> _THE TASK_: Without adding anything, give again the lines from the one holding "A@W MILAN (209, 159)" through the final line of the records, exactly, with both ends included and pictures dropped.

Content starts

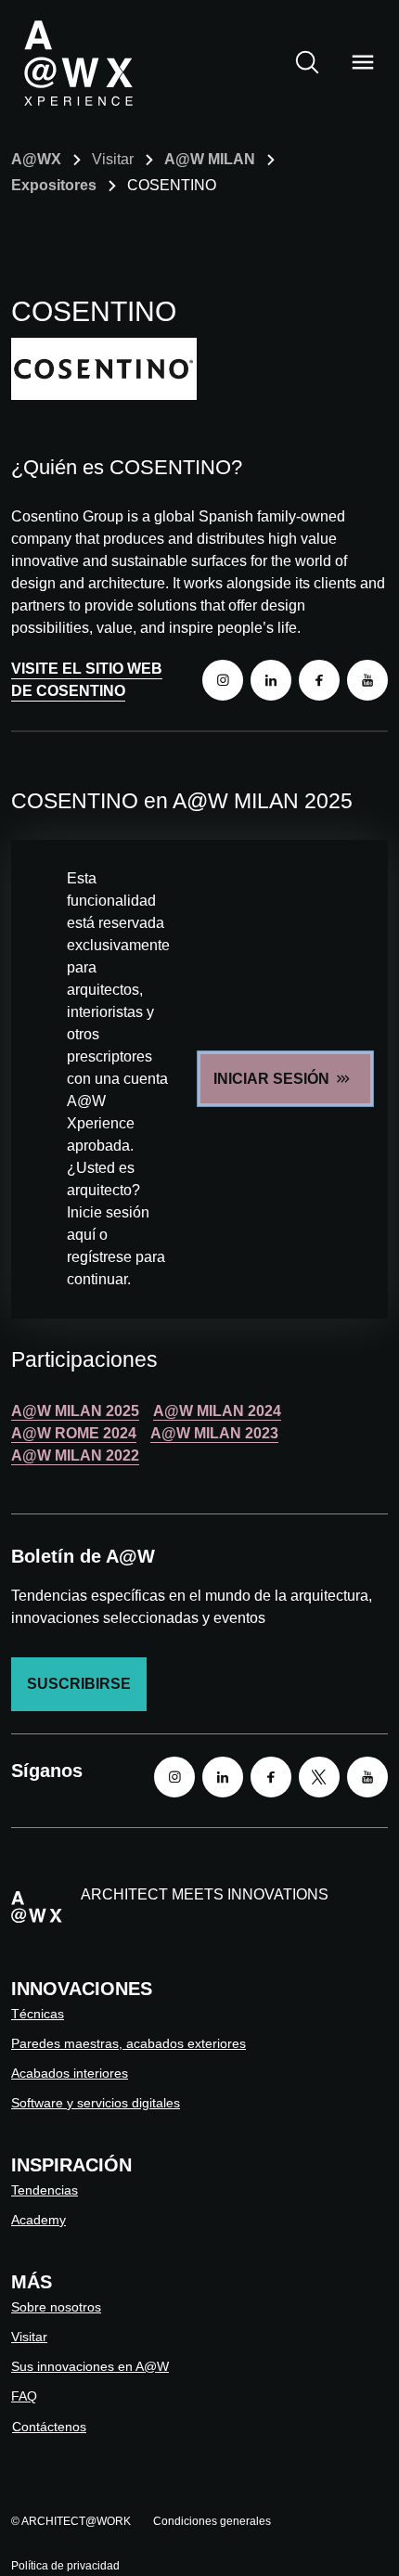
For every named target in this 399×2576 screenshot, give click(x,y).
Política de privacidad (65, 2565)
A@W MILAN (209, 159)
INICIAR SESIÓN (271, 1079)
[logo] (78, 62)
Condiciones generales (212, 2521)
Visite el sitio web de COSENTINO (86, 680)
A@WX (36, 159)
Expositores (54, 185)
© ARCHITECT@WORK (71, 2521)
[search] (307, 62)
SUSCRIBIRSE (79, 1684)
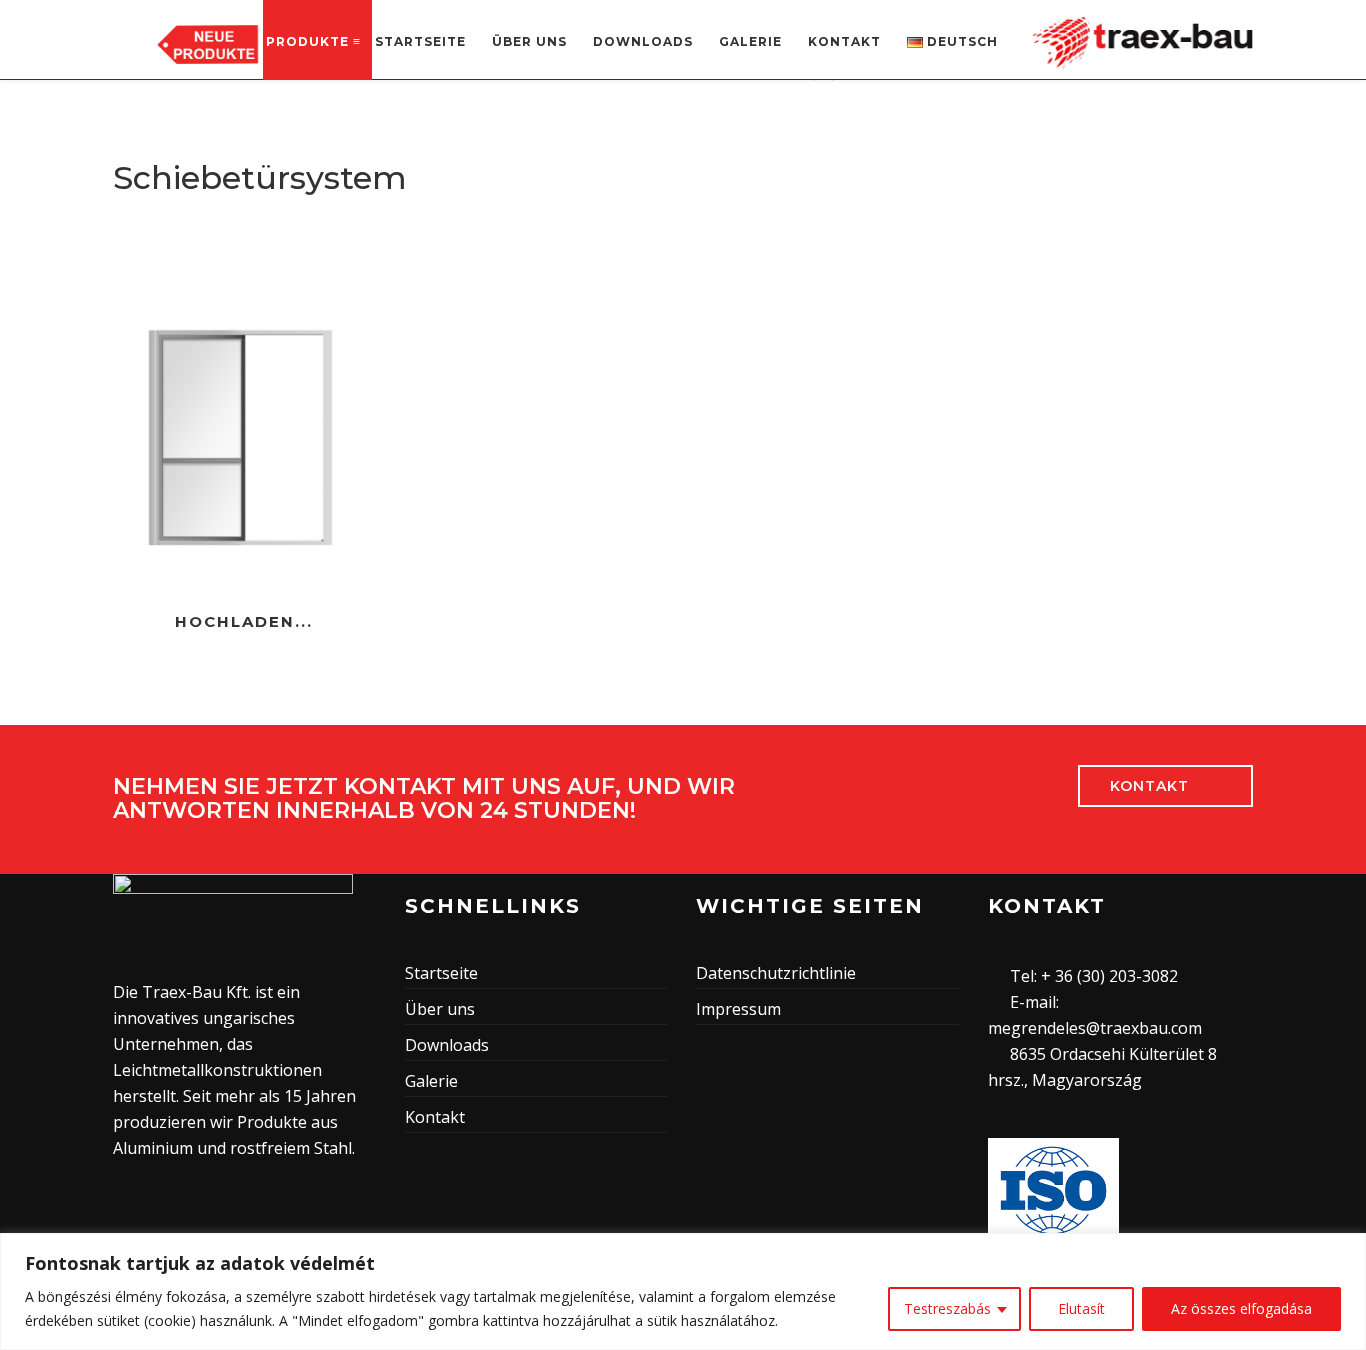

Content ends

> _ANSWER FOR THE TASK_:
A@W MILAN (209, 159)
INICIAR SESIÓN (271, 1079)
[logo] (78, 62)
Condiciones generales (212, 2521)
Visite el sitio web de COSENTINO (86, 680)
A@WX (36, 159)
Expositores (54, 185)
© ARCHITECT@WORK (71, 2521)
[search] (307, 62)
SUSCRIBIRSE (79, 1684)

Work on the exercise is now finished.